Results 1 to 14 of 14
Thread: Compare Lists

20130517, 08:51 #1
 Join Date
 Jan 2001
 Location
 West Long Branch, New Jersey, USA
 Posts
 1,935
 Thanks
 6
 Thanked 9 Times in 7 Posts
Compare Lists
Hi All,
I've searched for various ways of comparing lists. What I found a lot of is use of Conditional Formatting to compare 2 lists in a "static" way. What I need to do is a bit different.
Attached is a simple spreadsheet showing what I need.
The sheet "Group Rosters" has 4 lists of groups, each group having several names (Name1, Name2, etc.). A Name can belong to one or more lists.
The sheet "Sked" has 2 possible ways of arranging the groups. A group is shaded red (done manually here) to indicate there is at least 1 Namex in a group that is also in the next group; a group is shaded green (or can be left unshaded) to indicate there are no names in common between that group and the next group. It doesn't matter if the shading is done for a group and the next group, or a group and the previous group.

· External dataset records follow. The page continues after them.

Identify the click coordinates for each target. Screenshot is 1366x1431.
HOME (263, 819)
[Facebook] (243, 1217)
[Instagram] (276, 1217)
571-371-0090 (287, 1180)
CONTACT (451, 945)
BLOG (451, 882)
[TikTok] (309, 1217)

I chose the former here; hence the last group will never be shaded since no group follows it.
For this application, groups can be rearranged to ensure no overlap (or minimal overlap, recognizing there may be no arrangement of groups that result in no overlap).
The sheet "Compare Groups" was also generated manually to show the overlap of Name's between any two groups but should be generated automatically (and this may be somewhere on the Internet although I didn't see it). This may help to rearrange groups to ensure the minimum overlap. If there was some way of generating a list of groups that ensures minimal overlap, that would be great. However, there can be 40 or 50 groups, so I'm not holding my breath for this.

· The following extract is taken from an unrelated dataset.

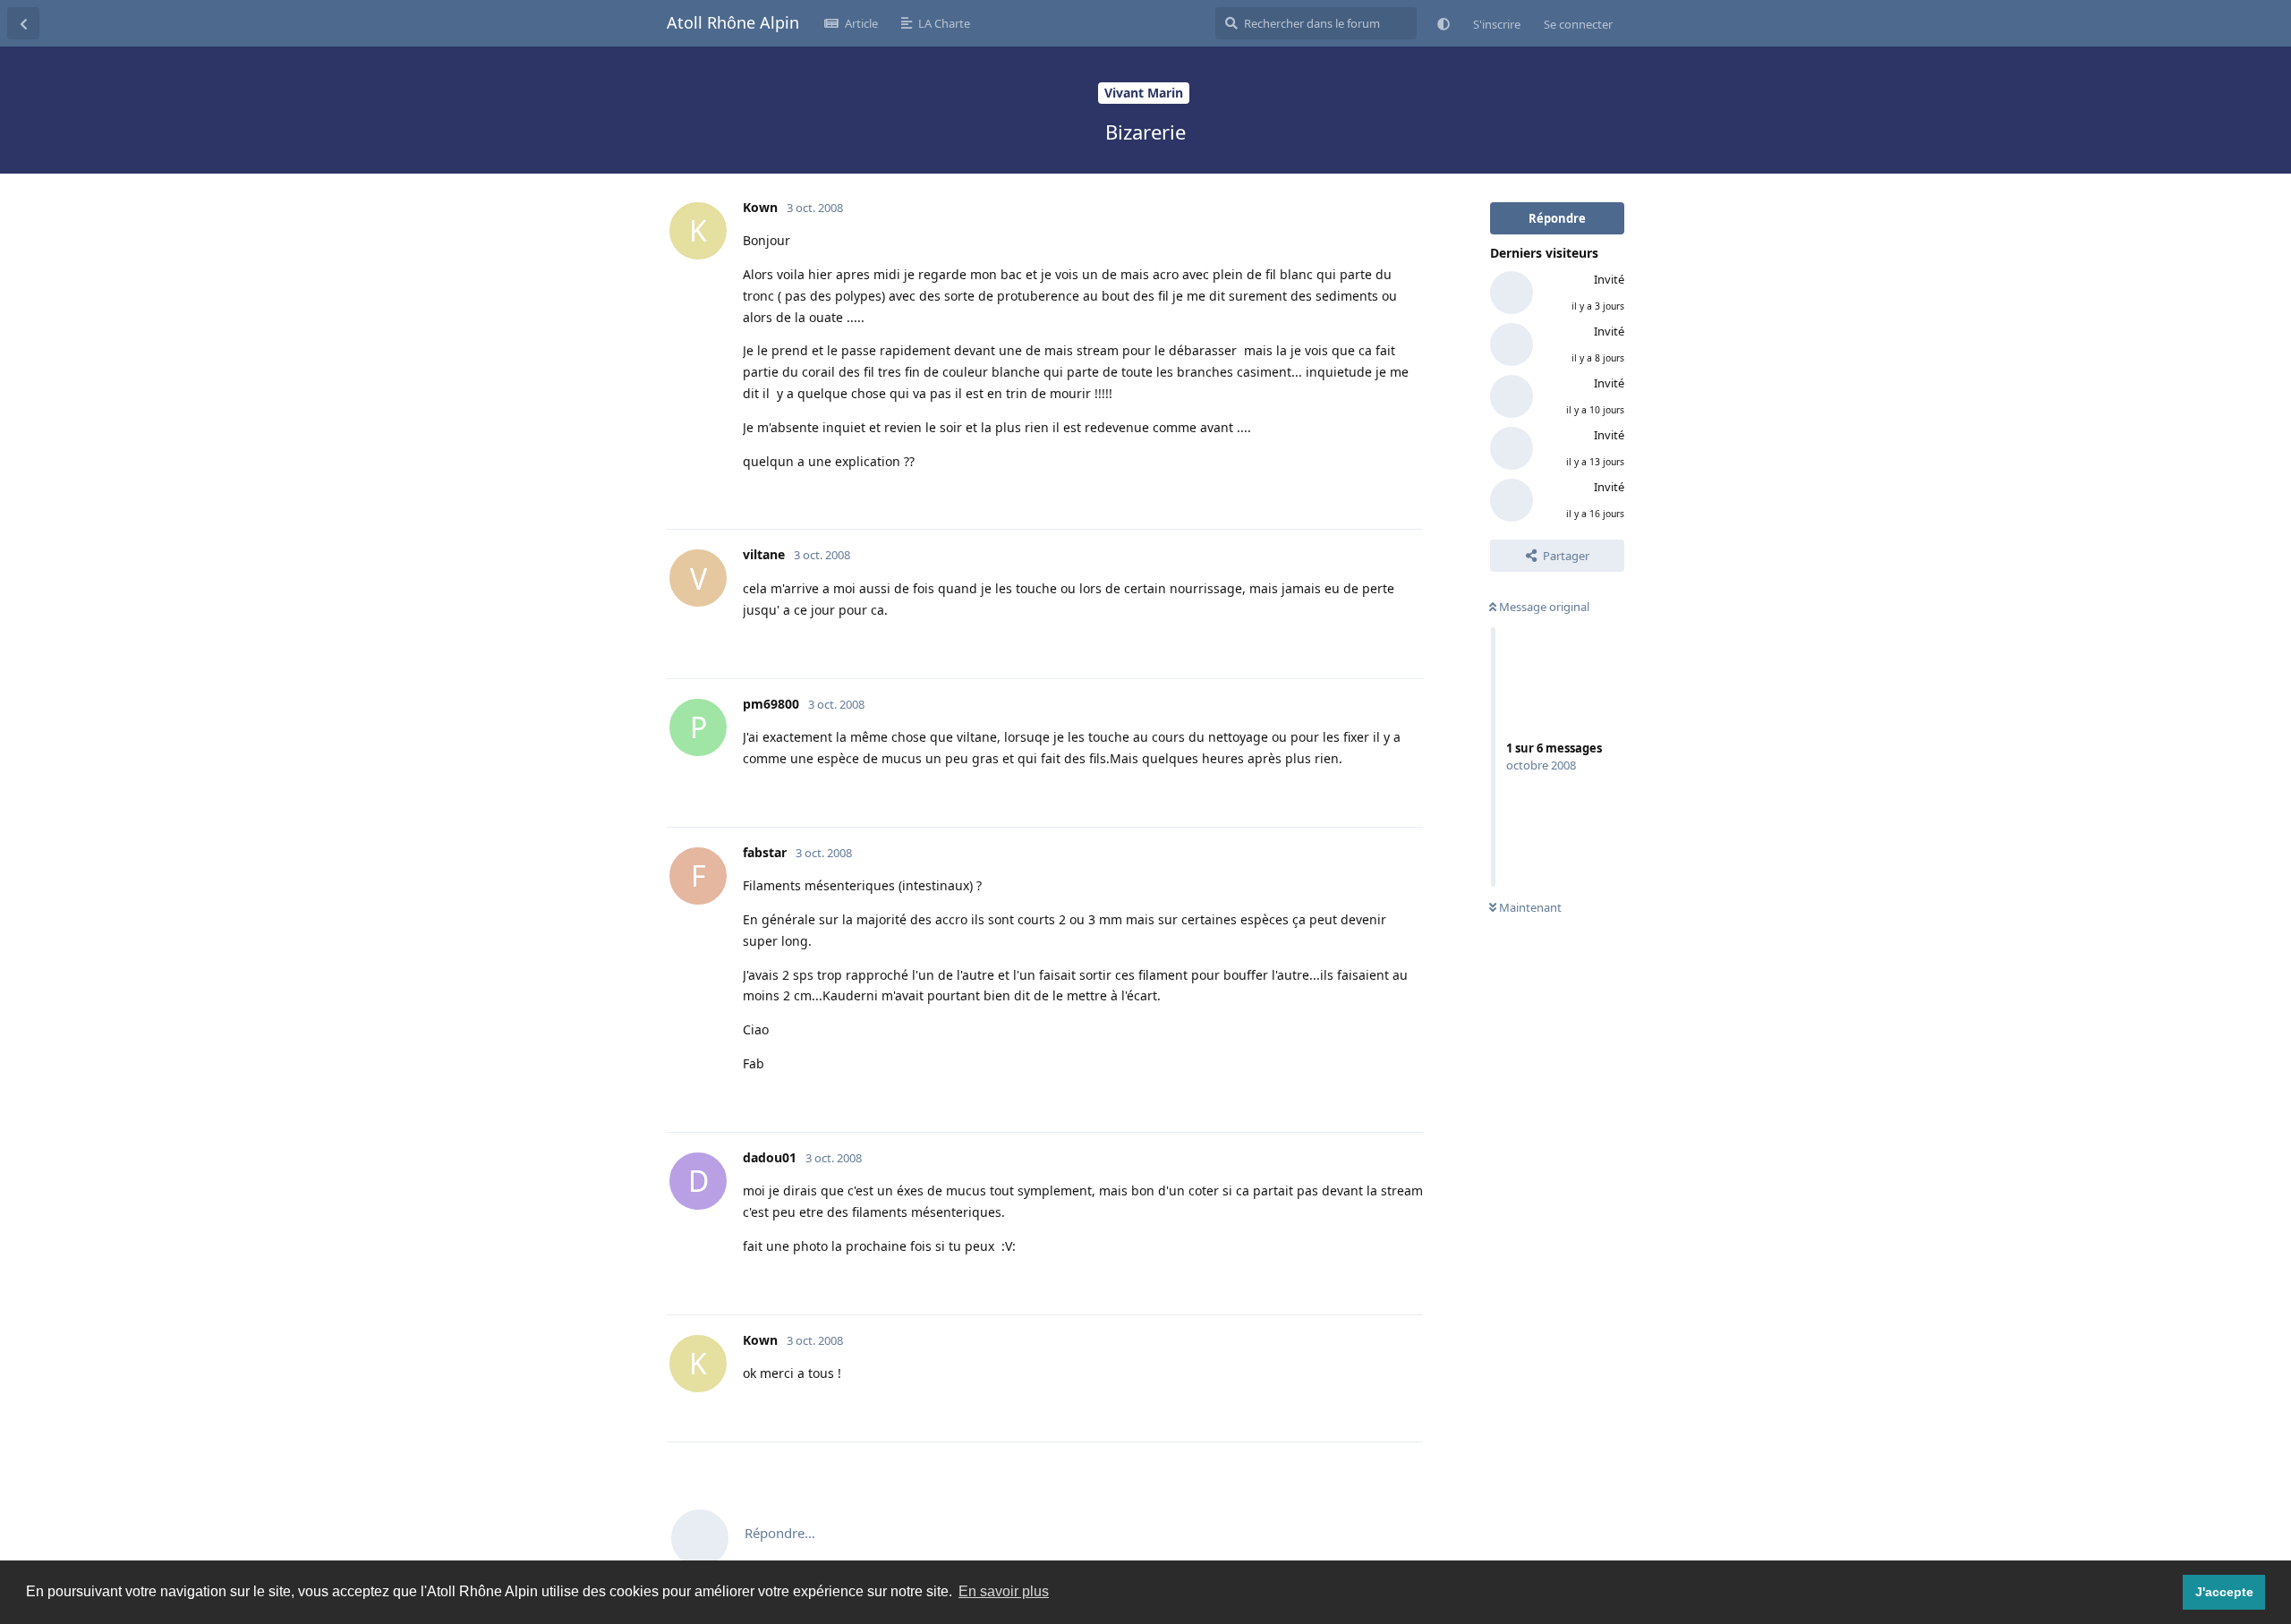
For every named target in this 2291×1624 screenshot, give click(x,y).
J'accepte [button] (2224, 1592)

It would be ideal to have some way of shading the groups on the "Sked" worksheet using Conditional Formatting rather than using a macro. The person actually using this will not know much Excel (right now, she's doing this all manually). Therefore, I also added a check on the "Sked" sheet to show that an arrangement of groups has no duplications of groups (eg, she may rearrange groups to avoid overlaps but forget to change a group). If there are duplications, having the number of duplications would be useful (under limited circumstances, a duplication may be ok but that's more the exception than the rule).
TIA
Fred

20130517, 10:48 #2
 Join Date
 Jul 2002
 Location
 Pittsburgh, Pennsylvania, USA
 Posts
 11,225
 Thanks
 14
 Thanked 342 Times in 335 Posts
If you create names for the "groups" in the 'Group Roster' sheet:
Group1 ='Group Rosters'!$A$1:$A$4
Group2 ='Group Rosters'!$B$1:$B$3
Group3 ='Group Rosters'!$C$1:$C$3
Group4 ='Group Rosters'!$D$2:$D$4
Then in 'Compare Groups' you can create the ARRAY formula (confirm with ctrlshiftenter) in B2:
=IF($A2=B$1,"",SUM(ISNUMBER(MATCH(INDIRECT($A2),INDIRECT(B$1),0 ))*1))

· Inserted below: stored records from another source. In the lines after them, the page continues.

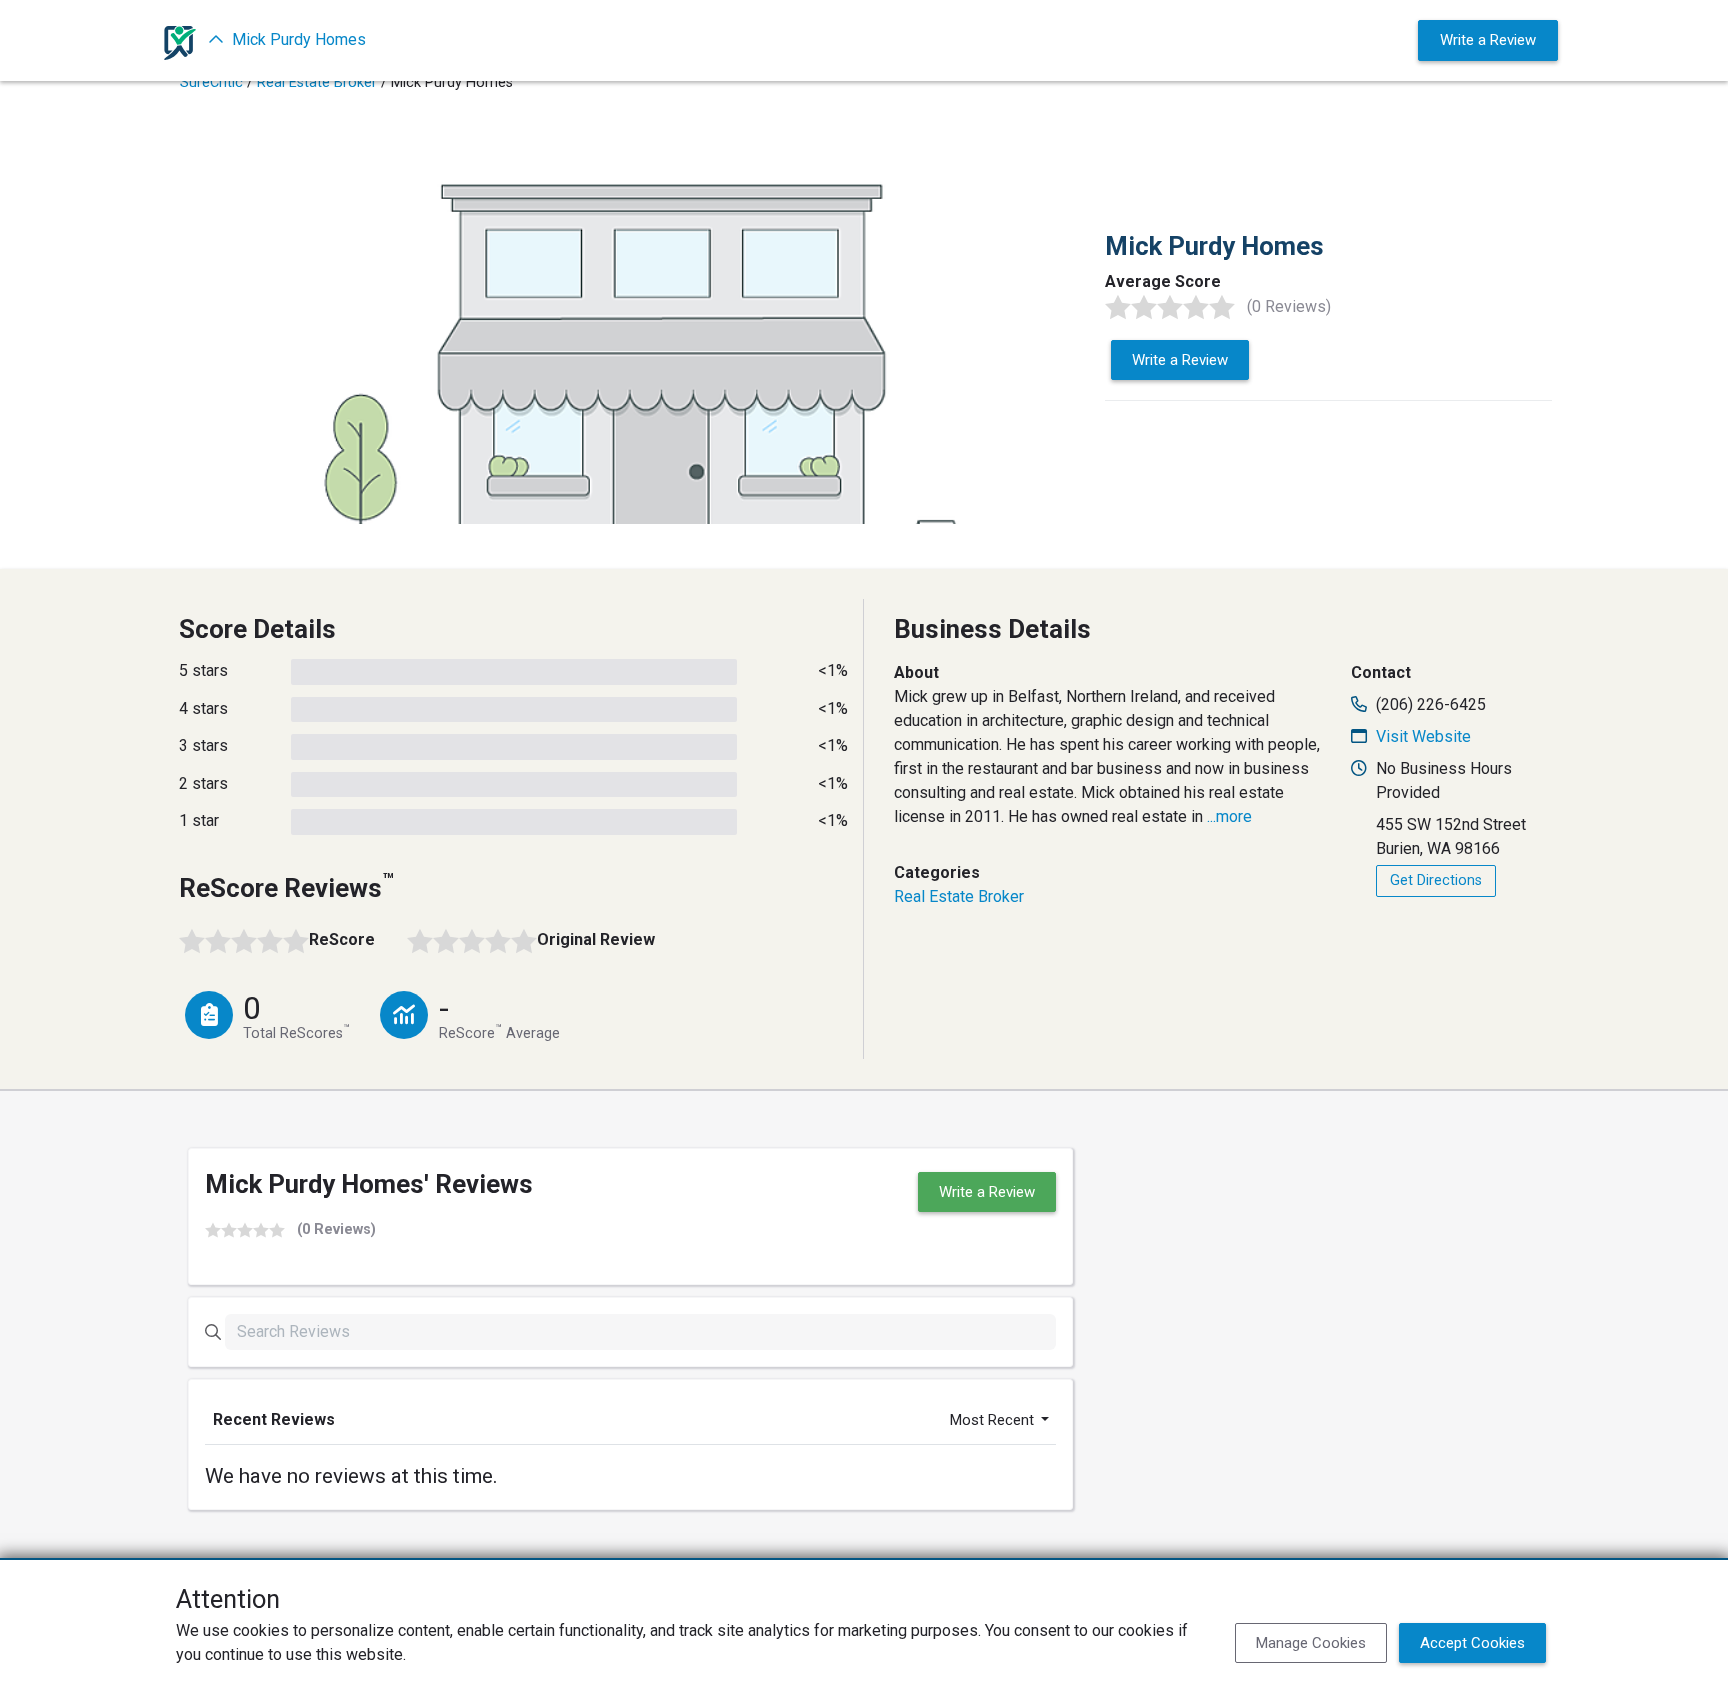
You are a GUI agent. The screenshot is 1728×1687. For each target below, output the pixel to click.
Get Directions (1436, 880)
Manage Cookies (1311, 1643)
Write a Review (1488, 40)
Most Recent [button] (994, 1420)
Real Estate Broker (317, 82)
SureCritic (211, 82)
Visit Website (1423, 736)
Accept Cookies (1472, 1643)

This can be copied down the Bcolumn and the B column copied to the other columns to calculate the number for each comparison.
In the 'sked' sheet you can use conditional formuatting. Select A1:C4, home  conditional formatting New rule  use a formula...
nter the formula:
=SUM(ISNUMBER(MATCH(INDIRECT(A1),INDIRECT(A2),0))* 1)>0
Then [formal] fill  select red  okok
Then you can select A1:A4, home format painter  select C1:C4 and the format will color it red as well.
You can add the Green formatting if desired by changing the formula to:
=SUM(ISNUMBER(MATCH(INDIRECT(A1),INDIRECT(A2),0))* 1)=0
and formatting it green.
Steve

20130517, 11:43 #3
 Join Date
 Jan 2001
 Location
 West Long Branch, New Jersey, USA
 Posts
 1,935
 Thanks
 6
 Thanked 9 Times in 7 Posts
Steve,
Thanks a million.
If I spent an eternity, I probably would still have not come up with your solution. And if I did almost get it, I probably would not have had the *1 at the end of the array formulas and conditional formatting. So why is that necessary?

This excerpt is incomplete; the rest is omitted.